Items listed in a dataset.
+--

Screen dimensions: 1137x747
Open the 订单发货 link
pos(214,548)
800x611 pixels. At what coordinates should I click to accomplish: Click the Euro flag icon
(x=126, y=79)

+--

Copy the records above exactly, starting at the line that contains "Open the 订单发货 link" and ending at the last line, and leave out all earlier lines.

Open the 订单发货 link
pos(214,548)
800x611 pixels. At what coordinates should I click to accomplish: Click the Euro flag icon
(x=126, y=79)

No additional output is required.